Friday, 19 of December of 2014

Publishing linked data by way of EAD files

[This blog posting comes from a draft of the Linked Archival Metadata: A Guidebook --ELM ]

If you have used EAD to describe your collections, then you can easily make your descriptions available as valid linked data, but the result will be less than optimal. This is true not for a lack of technology but rather from the inherent purpose and structure of EAD files.

A few years ago an organisation in the United Kingdom called the Archive’s Hub was funded by a granting agency called JISC to explore the publishing of archival descriptions as linked data. One of the outcomes of this effort was the creation of an XSL stylesheet transforming EAD into RDF/XML. The terms used in the stylesheet originate from quite a number of standardized, widely accepted ontologies, and with only the tiniest bit configuration / customization the stylesheet can transform a generic EAD file into valid RDF/XML. The resulting XML files can then be made available on a Web server or incorporated into a triple store. This goes a long way to publishing archival descriptions as linked data. The only additional things needed are a transformation of EAD into HTML and the configuration of a Web server to do content-negotiation between the XML and HTML.

For the smaller archive with only a few hundred EAD files whose content does not change very quickly, this is a simple, feasible, and practical solution to publishing archival descriptions as linked data. With the exception of doing some content-negotiation, this solution does not require any computer technology that is not already being used in archives, and it only requires a few small tweaks to a given workflow:

  1. implement a content-negotiation solution
  2. edit EAD file
  3. transform EAD into RDF/XML
  4. transform EAD into HTML
  5. save the resulting XML and HTML files on a Web server
  6. go to step #2

On the other hand an EAD file is the combination of a narrative description with a hierarchal inventory list, and this data structure does not lend itself very well to the triples of linked data. For example, EAD headers are full of controlled vocabularies terms but there is no way to link these terms with specific inventory items. This is because the vocabulary terms are expected to describe the collection as a whole, not individual things. This problem could be overcome if each individual component of the EAD were associated with controlled vocabulary terms, but this would significantly increase the amount of work needed to create the EAD files in the first place.
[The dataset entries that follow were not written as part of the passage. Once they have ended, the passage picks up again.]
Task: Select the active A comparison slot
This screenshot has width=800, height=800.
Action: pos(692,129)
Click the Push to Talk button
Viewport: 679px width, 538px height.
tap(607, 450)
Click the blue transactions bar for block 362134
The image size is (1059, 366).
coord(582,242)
The common practice of using literals (“strings”) to denote the names of people, places, and things in EAD files would also need to be changed in order to fully realize the vision of linked data. Specifically, it would be necessary for archivists to supplement their EAD files with commonly used URIs denoting subject headings and named authorities. These URIs could be inserted into id attributes throughout an EAD file, and the resulting RDF would be more linkable, but the labor to do so would increase, especially since many of the named authorities will not exist in standardized authority lists.

Despite these short comings, transforming EAD files into some sort of serialized RDF goes a long way towards publishing archival descriptions as linked data. This particular process is a good beginning and outputs valid information, just information that is not as accurate as possible. This process lends itself to iterative improvements, and outputting something is better than outputting nothing. But this particular process is not for everybody. The archive whose content changes quickly, the archive with copious numbers of collections, or the archive wishing to publish the most accurate linked data possible will probably not want to use EAD files as the root of their publishing system. Instead some sort of database application is probably the best solution.


Initial pile of RDF

I have created an initial pile of RDF, mostly.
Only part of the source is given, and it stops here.